私たちは、外部光電効果というアインシュタインが100年前に提案した「光量子仮説」に基づいた「光電子分光」という実験手法を用いています。物質に光を入射すると、外部光電効果によって光電子が放出されます。この電子を、世界最高水準の検出性能を誇る「超高分解能角度分解光電子分光装置」(図1)を用いて精密観測する事によって、銅酸化物高温超伝導体を始めとする興味深い物性を示す物質系の電子状態を研究しています。角度分解光電子分光は、どんな固体物理の教科書にも出てくる「エネルギーバンド」(図2)を直接決定する事ができる非常に強力な実験手法です。

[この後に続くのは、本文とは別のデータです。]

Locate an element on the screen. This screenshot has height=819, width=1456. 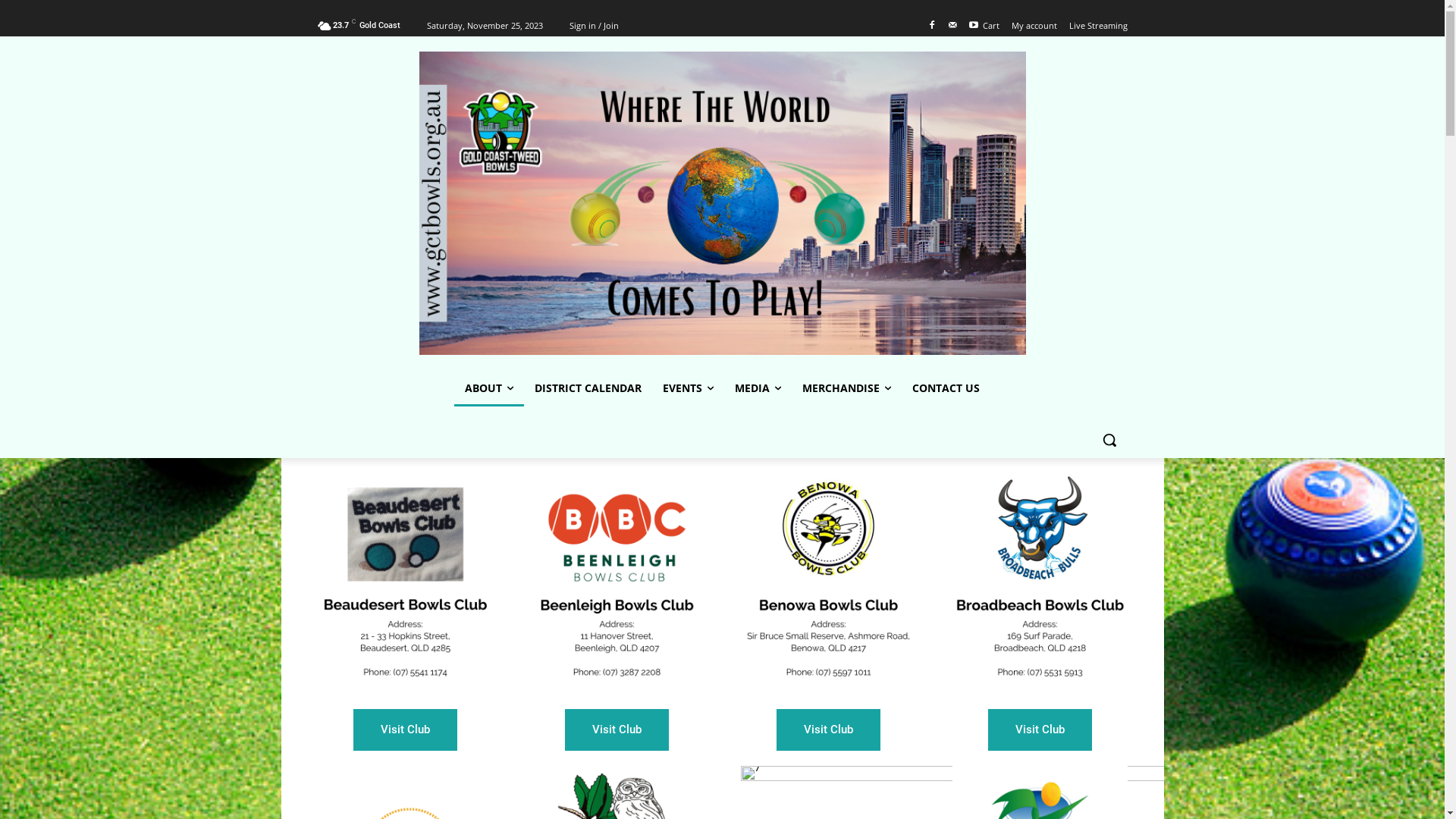
'Visit Club' is located at coordinates (352, 729).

図1: 東北大学に建設した超高分解能角度分解光電子分光装置2号機

図2: 実験で決定したUSb2のエネルギーバンド


主な研究テーマ
鉄系高温超伝導体
銅酸化物高温超伝導体
グラフェン
シリコン上の量子薄膜・細線
半金属表面におけるスピン軌道分裂
スピン分解超高分解能光電子分光装置の建設

図3: 光電子分光の研究対象


主要な設備 (付帯設備)
(1)超高分解能角度分解光電子分光装置1号機: 1台
   ・1000K高温加熱実験装置
(2)超高分解能角度分解光電子分光装置2号機: 1台
   ・金属薄膜作成装置
   ・低エネルギー電子回折装置
(3)バルク敏感スピン分解超高分解能光電子分光装置: 1台
   ・単層/多層グラフェン作成装置
   ・金属薄膜作成装置
   ・パルスレーザー薄膜堆積装置
(4)バルク敏感スピン分解超高分解能光電子分光装置2号機(建設中): 1台
   ・金属薄膜作成装置
(5)高分解能光電子分光装置 : 1台
(6)高分解能角度分解光電子分光装置 : 1台

また、国内外の放射光施設(図4,5)に赴き、高輝度放射光を利用した光電子分光実験も積極的に進めています。

図4 : 米国ウィスコンシン放射光施設SRC

図5: 米国ウィスコンシン放射光施設SRCの高分解能角度分解光電子分光装置

必要に応じて、国内外の放射光実験施設 (米国ウイスコンシン放射光施設、SPring-8、 高エネルギー加速器研究機構 Photon Factory、 分子科学研究所UVSOR)に出張し、 放射光を利用した共同実験を行っている。